Chi Squared Tests: Fitting a theoretical distribution

Chi Squared Tests: Understanding the Basics

Chi Squared tests are used to determine if there’s a significant association between two categorical variables or to determine if data follows a particular theoretical distribution.
The Chi Squared distribution is a family of curves that vary based on the degrees of freedom. As the degrees of freedom increase, the shape of the distribution becomes increasingly symmetrical and resembles a normal distribution.
The Null Hypothesis (H_0) in the context of a Chi Squared test for goodness of fit is that the data follows the specified theoretical distribution.
The Alternative Hypothesis (H_1) is that the data does not follow the specified theoretical distribution.
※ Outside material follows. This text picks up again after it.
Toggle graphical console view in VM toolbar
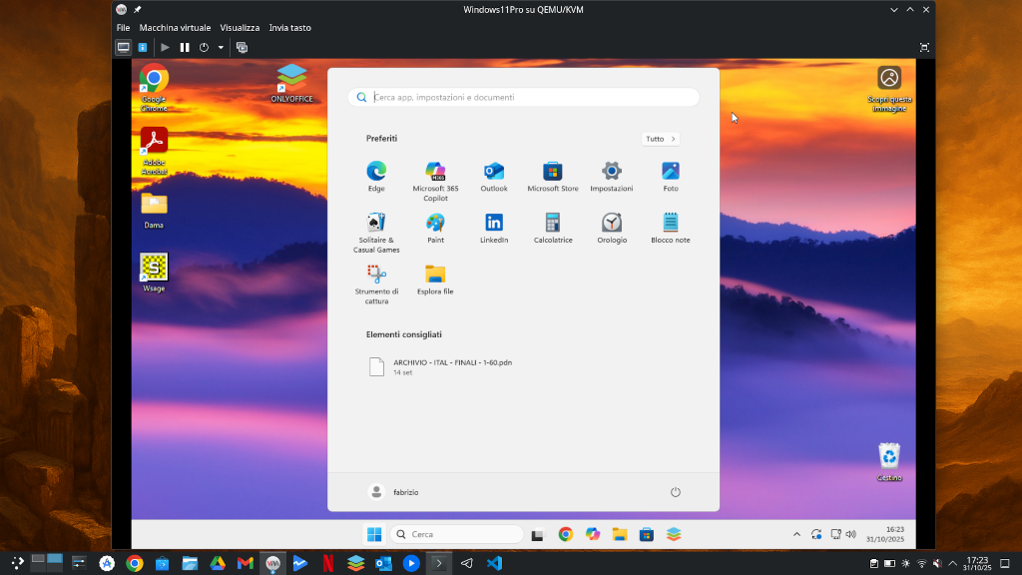This screenshot has height=575, width=1022. click(124, 47)
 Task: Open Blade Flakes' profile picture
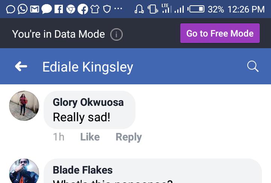point(24,171)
The Chi Squared Test Statistic (Χ^2) is calculated using the formula:

Χ^2 = Σ [ (O_i - E_i)^2 / E_i ]

where Σ is the summation sign, O_i denotes observed frequencies and E_i denotes expected frequencies.
Expected frequencies, E_i, are calculated based on the theoretical distribution and sample data while observed frequencies, O_i, come from the sample data.
For valid results, all expected frequencies should be at least 5.
Degrees of Freedom (df) for a chi-squared test for goodness of fit is calculated as the number of possible outcomes minus one, that is, df = k-1 where k is the number of categories.

The calculated value for the test statistic is compared to the critical value from the Chi Squared distribution table using the appropriate degrees of freedom and significance level.
If the test statistic is greater than the critical value, the Null Hypothesis is rejected.
If the test statistic is less than or equal to the critical value, there is insufficient evidence to reject the Null Hypothesis, therefore we say that the data may follow the theoretical distribution.

One limitation of this test is that the data must be categorical or must be able to be grouped into categories.
It is also based on the assumption of independent random sampling from the population.
Expected frequencies must be at least 5 for each category for the test to be valid. Too many categories with expected frequencies below 5 can distort the test results.
Finally, the Chi Squared Test doesn’t tell you about the nature or strength of the relationship, if a significant association is found.